As of the effective date of this Privacy Policy, we do not have actual knowledge that we "share" or "sell" (as those terms are defined in applicable law) personal information of individuals under 16 years of age.
**12. Third-Party Links**
Our website may contain links to other websites — for example, our social media pages or partner sites. This Privacy Policy only applies to our website, so if you click through to a third-party site, we'd encourage you to read their privacy policy too. We're not responsible for the privacy practices of other websites.
Information you share on public or semi-public platforms (such as social media) may be visible to other users of those platforms, and we have no control over how that information is used by them.
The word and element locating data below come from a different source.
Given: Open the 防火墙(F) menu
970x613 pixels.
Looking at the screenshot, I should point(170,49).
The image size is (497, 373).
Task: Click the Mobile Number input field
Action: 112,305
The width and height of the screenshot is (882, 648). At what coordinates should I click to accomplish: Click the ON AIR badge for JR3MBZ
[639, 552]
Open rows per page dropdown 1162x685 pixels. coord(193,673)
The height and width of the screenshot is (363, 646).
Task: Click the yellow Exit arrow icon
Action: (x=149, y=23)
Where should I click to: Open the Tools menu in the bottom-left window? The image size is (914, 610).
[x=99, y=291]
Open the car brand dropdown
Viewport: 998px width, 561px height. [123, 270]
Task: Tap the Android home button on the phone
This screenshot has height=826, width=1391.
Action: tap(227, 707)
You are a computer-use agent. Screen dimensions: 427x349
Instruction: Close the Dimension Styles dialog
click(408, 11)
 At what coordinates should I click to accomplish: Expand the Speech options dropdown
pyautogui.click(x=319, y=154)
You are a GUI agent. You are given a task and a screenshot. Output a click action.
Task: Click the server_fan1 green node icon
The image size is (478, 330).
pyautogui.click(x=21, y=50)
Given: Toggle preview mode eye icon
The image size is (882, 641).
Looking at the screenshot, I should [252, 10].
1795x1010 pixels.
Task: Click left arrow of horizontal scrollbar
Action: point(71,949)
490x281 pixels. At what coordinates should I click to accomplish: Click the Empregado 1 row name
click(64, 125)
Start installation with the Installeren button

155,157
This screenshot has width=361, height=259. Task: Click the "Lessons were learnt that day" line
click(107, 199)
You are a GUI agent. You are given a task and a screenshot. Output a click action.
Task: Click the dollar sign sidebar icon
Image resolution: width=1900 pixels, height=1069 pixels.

**13. Changes to This Privacy Policy**
We may update this Privacy Policy from time to time to reflect changes in our practices, technology, legal requirements, or other operational reasons. Whenever we make changes, we'll update the "effective date" at the top of this page. If we make significant changes, we'll let you know via email or a prominent notice on our website.
We encourage you to review this policy periodically to stay informed about how we protect your data.
**14. Contact Us**
If you have any questions, concerns, or requests regarding this Privacy Policy or how we handle your personal data, please get in touch using the email address shown in our company details at the top of this page. We're always happy to help, and we genuinely value your trust.